▸ **TASKS TO COMPLETE**:
1 - Return everything in the forum post about requests-html and Chromium from "session = HTMLSession(pyppeteer_kwargs" down to "print(title.text)".
2 - In the forum post about requests-html and Chromium, why did the poster expect the script to deal with the page's JavaScript? Answer in one to three sentences.
3 - Which Chromium version does the forum post about requests-html report?

▸ **SOURCE DOCUMENT**:

I’m trying to webscrape a particular url using requests-html module which uses Chromium browser. However Chromium couldn’t load what seem to be the Javascript portion and triggers timeout error. I thought html.render() would have rendered any Javascript code. I tested another python script using Selenium (with Google Chrome webdriver) and it ran perfectly.
So I tried to launch Chromium.exe manually (from %localappdata%\pyppeteer\pyppeteer\local-chromium) and browse the url directly, it takes forever to load the Javascript portion. My Chromium version is [71.0.3542.0 (Developer Build) (64-bit)] and it was installed the first time I ran my python script below. What should I do to make Chromium support Javascript preferably from within the python script?
from requests_html import HTMLSession
webURL = "https://mphonline.com/collections/architecture-landscaping"
session = HTMLSession(pyppeteer_kwargs = {'handleSIGINT' : False,
'handleSIGTERM': False,
'handleSIGHUP': False,
'headless': False,
}
)
root = session.get(webURL)
root.html.render(timeout= 30, keep_page=True) # default timeout is 8sec
titlesxpath = "//div[contains(@class, 'boost-sd__product-title')]"
titles = root.html.xpath(titlesxpath) # find title element
for title in titles:
print(title.text)
session.close()

▸ **PROVIDED MATERIAL**:
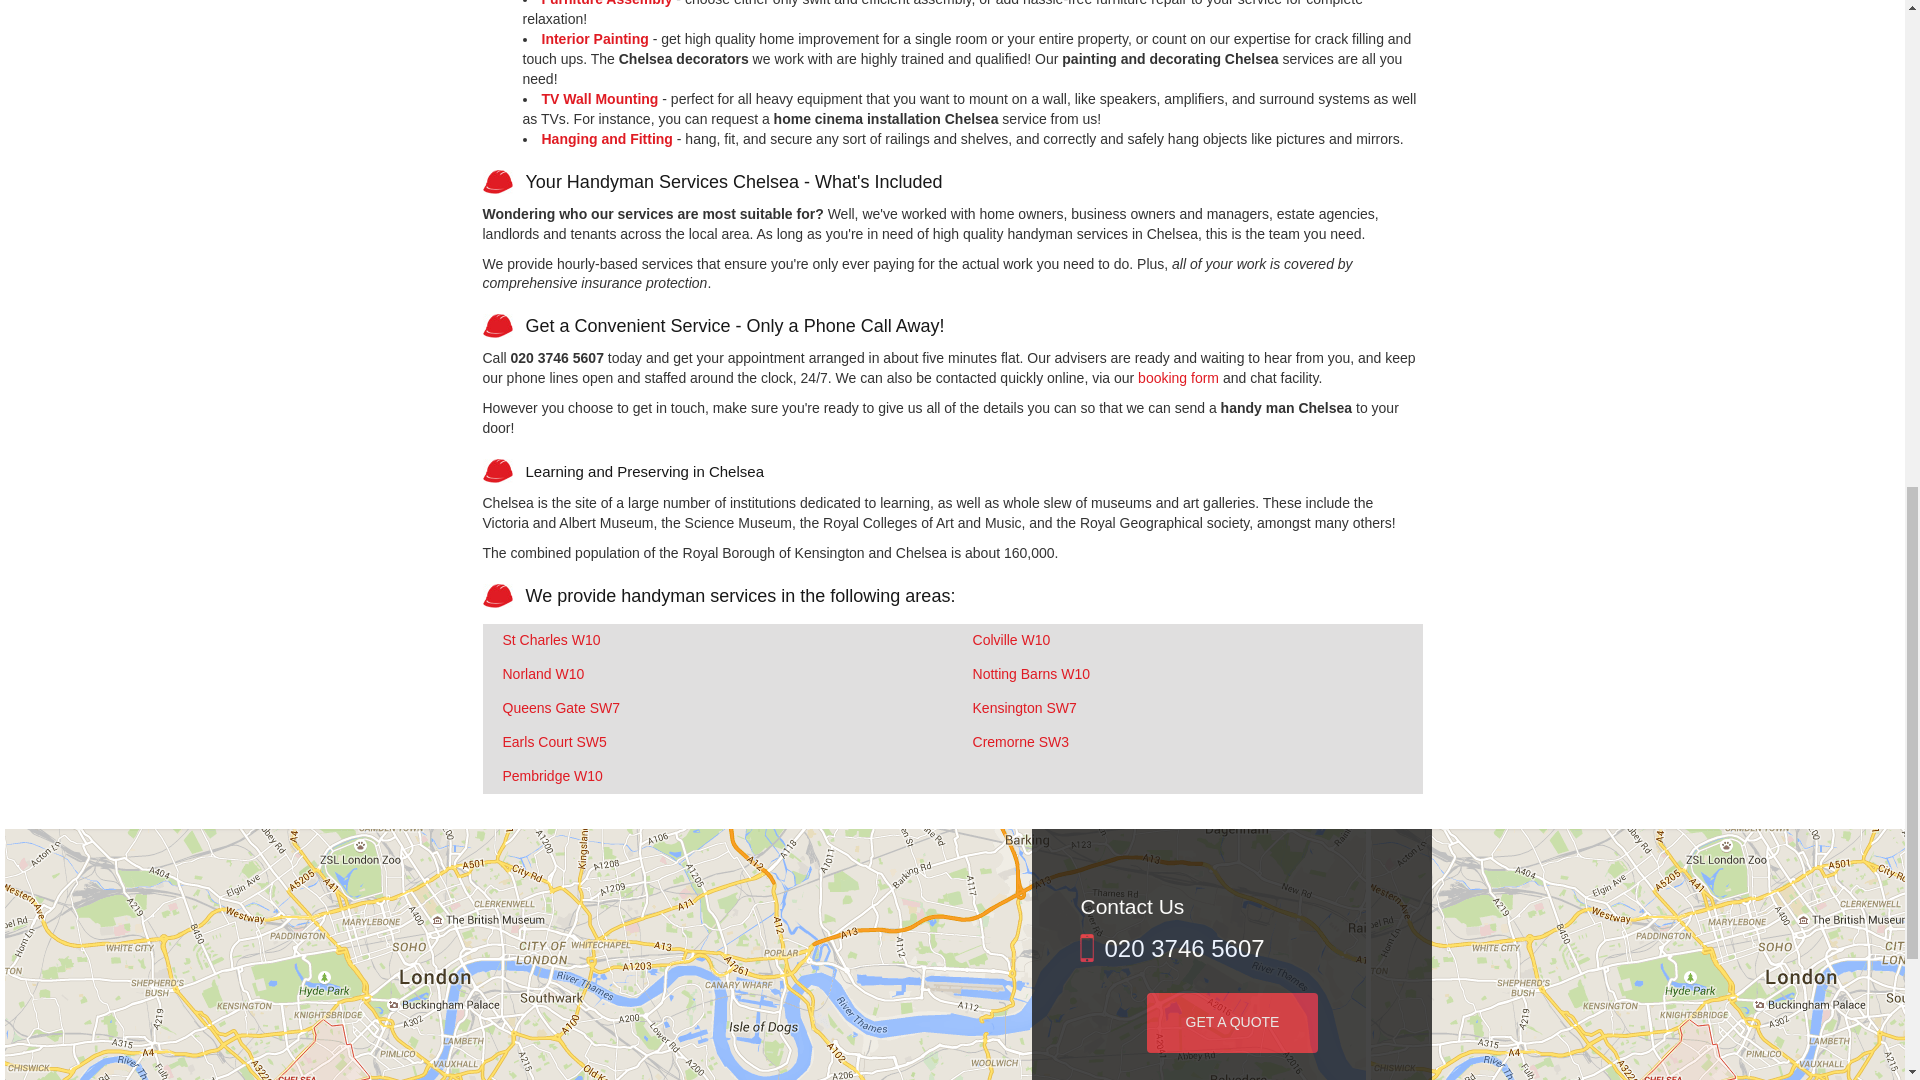 This screenshot has height=1080, width=1920. Describe the element at coordinates (594, 39) in the screenshot. I see `Interior Painting` at that location.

▸ **OUTPUTS IN ORDER**:
1 -
session = HTMLSession(pyppeteer_kwargs = {'handleSIGINT' : False,
'handleSIGTERM': False,
'handleSIGHUP': False,
'headless': False,
}
)
root = session.get(webURL)
root.html.render(timeout= 30, keep_page=True) # default timeout is 8sec
titlesxpath = "//div[contains(@class, 'boost-sd__product-title')]"
titles = root.html.xpath(titlesxpath) # find title element
for title in titles:
print(title.text)

2 - The poster believed that html.render() would render any JavaScript code on the page.

3 - 71.0.3542.0 (Developer Build) (64-bit)